▶ [Given task]: Count the lines in the data below that contain the string "named", and give only the number.

Dataset items
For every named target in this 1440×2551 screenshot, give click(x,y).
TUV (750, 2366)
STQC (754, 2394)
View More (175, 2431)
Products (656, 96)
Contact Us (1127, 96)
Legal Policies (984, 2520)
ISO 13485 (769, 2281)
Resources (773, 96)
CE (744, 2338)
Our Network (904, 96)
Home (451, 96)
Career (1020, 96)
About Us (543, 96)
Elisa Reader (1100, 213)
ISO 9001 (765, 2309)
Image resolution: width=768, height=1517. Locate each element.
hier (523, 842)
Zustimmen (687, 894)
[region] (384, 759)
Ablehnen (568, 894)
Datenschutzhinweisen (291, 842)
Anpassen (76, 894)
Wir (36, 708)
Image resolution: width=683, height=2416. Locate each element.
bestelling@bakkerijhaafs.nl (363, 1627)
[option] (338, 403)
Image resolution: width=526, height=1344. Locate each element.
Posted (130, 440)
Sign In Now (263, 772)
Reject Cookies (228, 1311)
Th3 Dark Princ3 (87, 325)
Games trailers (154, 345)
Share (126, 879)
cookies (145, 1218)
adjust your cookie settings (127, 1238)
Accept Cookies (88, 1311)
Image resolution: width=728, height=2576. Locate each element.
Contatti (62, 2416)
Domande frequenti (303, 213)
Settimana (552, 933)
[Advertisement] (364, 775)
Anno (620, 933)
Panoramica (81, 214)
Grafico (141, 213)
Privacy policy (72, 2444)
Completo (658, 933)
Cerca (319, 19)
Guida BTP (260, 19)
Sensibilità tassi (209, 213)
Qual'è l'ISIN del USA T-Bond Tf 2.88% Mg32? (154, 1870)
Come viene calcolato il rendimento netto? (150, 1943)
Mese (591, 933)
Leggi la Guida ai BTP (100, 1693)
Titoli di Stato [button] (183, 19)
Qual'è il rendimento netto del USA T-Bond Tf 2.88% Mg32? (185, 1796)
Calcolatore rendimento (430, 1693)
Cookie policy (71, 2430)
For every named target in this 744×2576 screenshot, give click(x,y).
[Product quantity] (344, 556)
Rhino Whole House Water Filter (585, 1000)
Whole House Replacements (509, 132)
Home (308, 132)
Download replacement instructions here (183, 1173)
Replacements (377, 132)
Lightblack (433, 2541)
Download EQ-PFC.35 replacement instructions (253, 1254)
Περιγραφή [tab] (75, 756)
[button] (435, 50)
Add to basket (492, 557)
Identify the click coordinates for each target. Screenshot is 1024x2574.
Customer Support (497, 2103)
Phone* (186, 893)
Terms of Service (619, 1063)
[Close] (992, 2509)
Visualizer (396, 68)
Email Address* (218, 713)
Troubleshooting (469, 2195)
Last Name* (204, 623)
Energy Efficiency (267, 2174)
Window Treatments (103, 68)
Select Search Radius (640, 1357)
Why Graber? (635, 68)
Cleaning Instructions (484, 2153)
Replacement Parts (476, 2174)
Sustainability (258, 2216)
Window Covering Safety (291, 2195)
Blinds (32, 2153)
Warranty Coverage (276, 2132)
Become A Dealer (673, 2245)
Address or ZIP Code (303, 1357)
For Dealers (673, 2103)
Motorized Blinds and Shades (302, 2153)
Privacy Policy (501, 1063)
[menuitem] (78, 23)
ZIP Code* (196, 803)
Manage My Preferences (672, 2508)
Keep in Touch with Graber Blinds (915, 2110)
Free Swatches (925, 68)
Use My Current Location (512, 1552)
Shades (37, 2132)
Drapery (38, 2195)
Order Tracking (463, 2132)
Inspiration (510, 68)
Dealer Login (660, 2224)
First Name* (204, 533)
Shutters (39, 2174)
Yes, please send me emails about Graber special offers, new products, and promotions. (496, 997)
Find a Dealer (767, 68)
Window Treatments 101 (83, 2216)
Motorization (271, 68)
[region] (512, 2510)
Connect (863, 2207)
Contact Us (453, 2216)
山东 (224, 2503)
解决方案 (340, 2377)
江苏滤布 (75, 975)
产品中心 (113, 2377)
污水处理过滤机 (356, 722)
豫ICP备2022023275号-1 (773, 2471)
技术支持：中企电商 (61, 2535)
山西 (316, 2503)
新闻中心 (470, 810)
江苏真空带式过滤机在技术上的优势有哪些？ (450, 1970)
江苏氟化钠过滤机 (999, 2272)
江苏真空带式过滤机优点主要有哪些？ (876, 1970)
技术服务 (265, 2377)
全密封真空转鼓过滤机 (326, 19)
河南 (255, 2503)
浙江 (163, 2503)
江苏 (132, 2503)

▶ [Result of this exercise]: 2